Why audio needs a frontend

A raw audio signal at the standard speech-recognition sample rate of 16 kHz is a 1-D tensor of float32 amplitude values. 30 seconds of audio = \(16,000 \cdot 30 = 480,000\) samples.

You cannot drop 480,000 samples directly into a transformer. Reasons:

  1. Sequence length. Attention is \(O(T^2)\). \(T = 480{,}000\) gives \(\sim 2 \cdot 10^{11}\) operations per layer just for the softmax. Even FlashAttention can't make this tractable.
  2. Information density. Most samples are highly correlated with their neighbors (the signal is band-limited). Adjacent samples carry almost the same information. A model with token granularity at the sample level wastes capacity learning trivial smoothness.
  3. Phase invariance. Two recordings of the same word with a 1-ms shift in start time produce very different sample-level waveforms (cosine ↔ −cosine over half a kHz period) but humans hear them as identical. Sample-level models have to learn phase invariance — a wasted budget.

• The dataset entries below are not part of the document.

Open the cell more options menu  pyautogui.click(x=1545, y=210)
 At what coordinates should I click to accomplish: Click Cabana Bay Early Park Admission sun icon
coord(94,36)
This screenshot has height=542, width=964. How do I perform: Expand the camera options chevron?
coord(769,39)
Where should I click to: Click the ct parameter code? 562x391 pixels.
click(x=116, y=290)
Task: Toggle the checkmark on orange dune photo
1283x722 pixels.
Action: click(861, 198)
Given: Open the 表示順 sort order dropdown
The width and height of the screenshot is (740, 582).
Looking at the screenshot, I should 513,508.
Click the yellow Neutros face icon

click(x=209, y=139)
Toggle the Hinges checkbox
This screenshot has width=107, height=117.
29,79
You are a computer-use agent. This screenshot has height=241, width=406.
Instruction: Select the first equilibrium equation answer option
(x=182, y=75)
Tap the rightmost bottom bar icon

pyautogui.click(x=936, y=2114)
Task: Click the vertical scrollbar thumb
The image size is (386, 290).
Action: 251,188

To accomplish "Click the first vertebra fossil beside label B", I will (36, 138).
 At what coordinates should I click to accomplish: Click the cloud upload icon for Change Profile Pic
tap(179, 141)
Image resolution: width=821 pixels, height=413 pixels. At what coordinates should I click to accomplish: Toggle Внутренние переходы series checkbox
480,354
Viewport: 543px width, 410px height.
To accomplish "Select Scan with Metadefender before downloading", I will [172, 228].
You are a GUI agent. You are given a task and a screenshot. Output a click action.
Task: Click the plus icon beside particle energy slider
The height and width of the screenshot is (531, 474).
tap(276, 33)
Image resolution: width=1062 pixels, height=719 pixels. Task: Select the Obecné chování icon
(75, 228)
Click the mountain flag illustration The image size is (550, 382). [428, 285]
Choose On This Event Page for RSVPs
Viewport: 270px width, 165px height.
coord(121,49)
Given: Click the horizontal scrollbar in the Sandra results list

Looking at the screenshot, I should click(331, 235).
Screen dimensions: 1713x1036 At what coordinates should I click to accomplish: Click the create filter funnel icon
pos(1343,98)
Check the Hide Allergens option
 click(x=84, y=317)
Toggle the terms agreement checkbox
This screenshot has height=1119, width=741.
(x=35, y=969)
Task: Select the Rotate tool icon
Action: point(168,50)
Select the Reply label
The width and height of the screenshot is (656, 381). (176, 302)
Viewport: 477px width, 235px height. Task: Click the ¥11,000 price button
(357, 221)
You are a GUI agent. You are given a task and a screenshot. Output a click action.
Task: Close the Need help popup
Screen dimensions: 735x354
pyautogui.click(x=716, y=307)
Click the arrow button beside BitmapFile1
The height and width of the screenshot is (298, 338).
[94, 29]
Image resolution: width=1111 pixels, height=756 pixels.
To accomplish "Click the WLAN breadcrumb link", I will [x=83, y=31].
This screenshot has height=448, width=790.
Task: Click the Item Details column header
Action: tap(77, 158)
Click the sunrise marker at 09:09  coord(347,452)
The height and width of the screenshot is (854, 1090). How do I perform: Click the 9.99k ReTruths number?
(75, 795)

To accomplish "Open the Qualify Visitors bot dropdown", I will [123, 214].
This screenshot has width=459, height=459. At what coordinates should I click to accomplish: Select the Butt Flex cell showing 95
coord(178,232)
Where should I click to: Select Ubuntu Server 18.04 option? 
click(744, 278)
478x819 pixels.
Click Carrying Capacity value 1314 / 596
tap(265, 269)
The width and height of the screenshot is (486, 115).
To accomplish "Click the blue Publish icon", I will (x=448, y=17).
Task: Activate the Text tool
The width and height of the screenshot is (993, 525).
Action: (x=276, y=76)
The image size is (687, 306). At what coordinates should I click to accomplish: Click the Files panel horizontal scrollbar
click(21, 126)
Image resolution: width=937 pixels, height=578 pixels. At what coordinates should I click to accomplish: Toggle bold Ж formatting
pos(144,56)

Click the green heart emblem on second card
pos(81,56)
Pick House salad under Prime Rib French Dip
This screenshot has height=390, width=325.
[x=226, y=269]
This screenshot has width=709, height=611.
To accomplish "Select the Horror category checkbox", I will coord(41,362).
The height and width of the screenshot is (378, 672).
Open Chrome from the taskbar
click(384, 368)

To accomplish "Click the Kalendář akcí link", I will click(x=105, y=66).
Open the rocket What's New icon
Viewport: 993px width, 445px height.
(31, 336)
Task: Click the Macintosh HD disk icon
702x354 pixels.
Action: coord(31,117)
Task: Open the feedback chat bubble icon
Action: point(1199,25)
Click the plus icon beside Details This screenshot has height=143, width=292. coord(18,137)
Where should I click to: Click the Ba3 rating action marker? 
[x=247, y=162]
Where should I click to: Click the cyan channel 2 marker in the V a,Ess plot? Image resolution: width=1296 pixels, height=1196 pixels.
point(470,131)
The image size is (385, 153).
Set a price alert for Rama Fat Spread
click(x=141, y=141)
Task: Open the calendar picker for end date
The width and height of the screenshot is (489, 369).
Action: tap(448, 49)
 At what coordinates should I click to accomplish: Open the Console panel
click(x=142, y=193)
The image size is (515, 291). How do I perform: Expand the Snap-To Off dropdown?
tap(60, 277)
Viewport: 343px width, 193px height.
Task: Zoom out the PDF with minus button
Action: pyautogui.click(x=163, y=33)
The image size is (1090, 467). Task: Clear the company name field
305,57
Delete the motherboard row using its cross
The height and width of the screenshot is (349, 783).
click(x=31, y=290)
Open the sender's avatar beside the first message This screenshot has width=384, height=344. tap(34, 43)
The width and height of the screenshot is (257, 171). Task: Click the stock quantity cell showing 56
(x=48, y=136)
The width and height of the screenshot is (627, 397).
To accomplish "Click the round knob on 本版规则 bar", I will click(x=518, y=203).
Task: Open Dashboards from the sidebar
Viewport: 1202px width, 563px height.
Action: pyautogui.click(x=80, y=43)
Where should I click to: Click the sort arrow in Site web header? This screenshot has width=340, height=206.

The solution: convert the waveform into a log-mel spectrogram — a 2-D image-like representation where one axis is time (at much coarser resolution) and the other is frequency (perceptually warped). All major speech models since 2018 use this frontend.


Log-mel spectrogram, derived

The chain has four steps. Burn each one to memory.

Step 1 — frame the waveform

Pick a window length and hop length. Whisper uses:

  • Window: 25 ms = \(0.025 \cdot 16{,}000 = 400\) samples.
  • Hop: 10 ms = \(0.010 \cdot 16{,}000 = 160\) samples.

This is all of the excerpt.